The current global outbreak of measles, mapped – Quartz



[ad_1]

The World Health Organization (WHO) reports that there are more than 112,000 confirmed measles cases worldwide as of this month – a 300% increase from 28,124 cases last year.

The real number of people affected is certainly greater. The WHO only collects data on confirmed cases through laboratory tests or clinical visits. There are probably thousands of people who never seek medical attention.

The virus causes severe flu-like symptoms and an irregular eruption. There is no cure, and the best course of action is to try to treat the symptoms as they arise. Generally non-fatal in rich countries, it can cause permanent loss of vision. In poorer countries, the risks of dying are much higher.

Quartz

A map of the current cases of measles.

Why this year's measles epidemic is bigger

There are two main factors. First, there has been a global trend of skeptical parents failing to vaccinate their children because of false concerns about their safety. Measles became widely preventable through two shots given during childhood. In 2000, the federal Centers for Disease Control (CDC) said the virus had been eliminated in the United States. However, there have been more than 700 cases registered in 22 states this year.

The WHO estimates that globally only about 85% of people received a first dose of vaccine and only 67% received the second to make it totally immune. To prevent widespread transmission of the virus, 95% of people need the vaccine. Measles is highly contagious, spread by direct contact with someone who has it. "The only reservoir for the measles virus is people," James Goodson, senior scientist at the CDC's measles, told NPR. The overall journey only increases the chances of the virus spreading further.
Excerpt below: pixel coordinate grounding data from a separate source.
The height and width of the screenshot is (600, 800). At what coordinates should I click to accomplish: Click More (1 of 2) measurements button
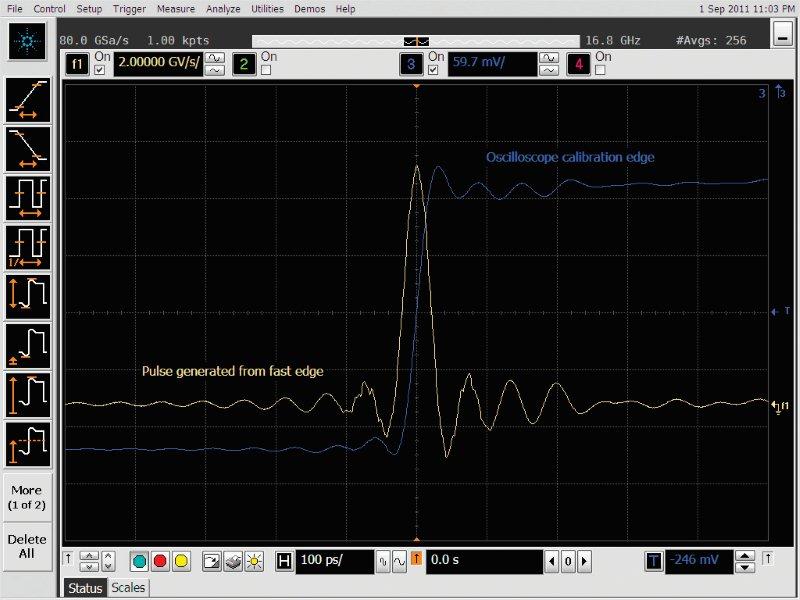point(27,497)
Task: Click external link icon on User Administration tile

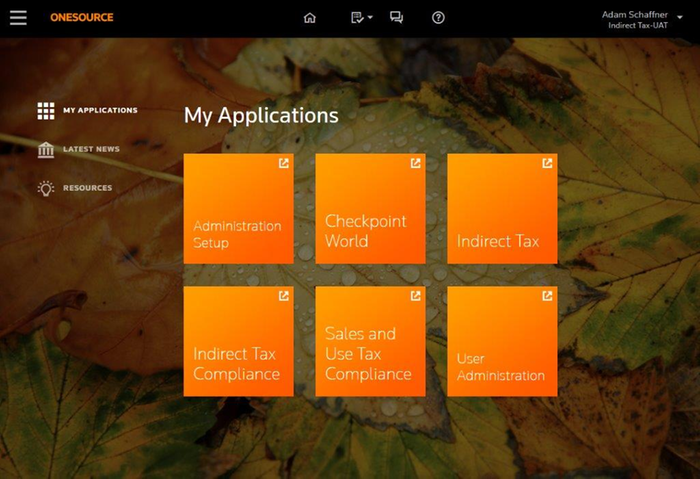Action: tap(547, 296)
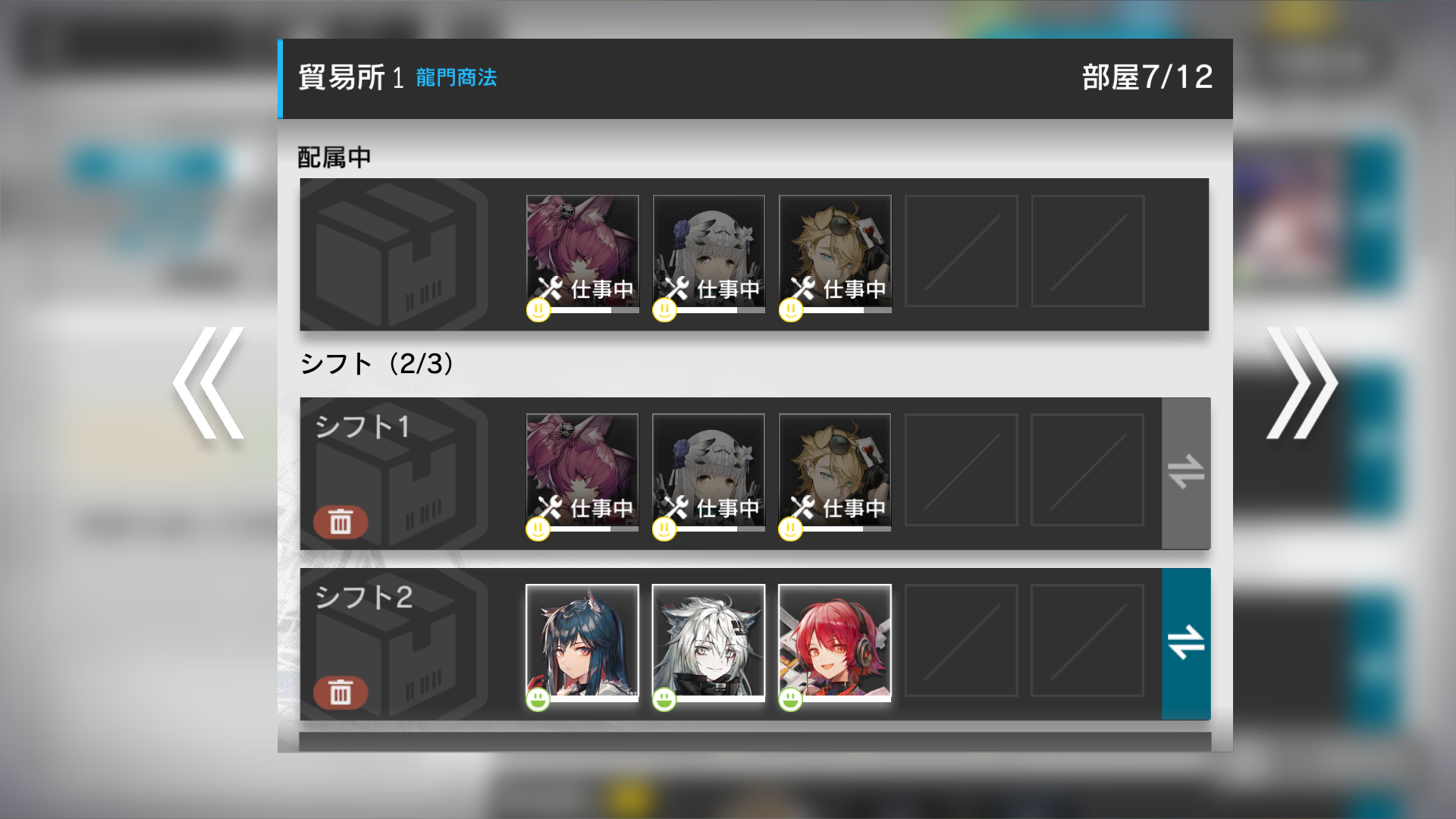Open the 龍門商法 trading post skill link

tap(457, 77)
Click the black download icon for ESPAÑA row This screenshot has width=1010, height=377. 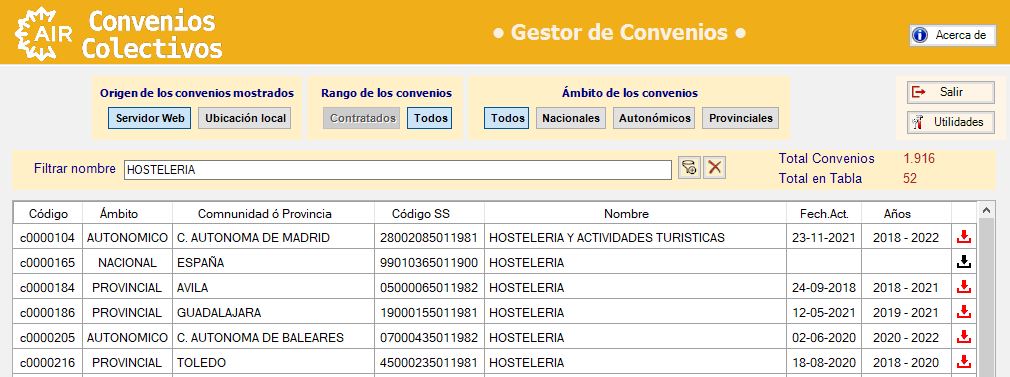point(964,262)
The only way to stop the current outbreak is to make sure more children are vaccinated, Goodson told NPR. The problem is that many countries can state the reasons why vaccination rates may be low – from lack of infrastructure to safely deliver vaccines, vaccine mistrust and public health in general, or disruptions caused by conflict.

Where measles hit hardest

The epidemic is worse in Madagascar, where precarious resources, limited medical care and malnutrition make the outbreak more widespread and deadly. There are 62,000 confirmed cases, and estimates suggest that there are actually two. Thousands of children died. Only about 58% of the country's 25.5 million people are vaccinated. The WHO says cases are finally falling after it launched a campaign last month to vaccinate the children.

The Philippines is also having a severe outbreak, with more than 33,000 cases. Like the US, the Philippine government has assumed that the virus has been eliminated. However, vaccine mistrust – probably triggered by a hurried campaign to promote a dengue vaccine that could have fatal side effects for some children – has led to measles vaccination rates plummeting. The dengue vaccine was approved by the US Food and Drug Administration and recommended to all children by the WHO, despite safety concerns. After hundreds of children died due to complications, the campaign was halted. But the number of Filipino parents who believe vaccines are critical to their children's health has dropped from about 80 percent to 20 percent.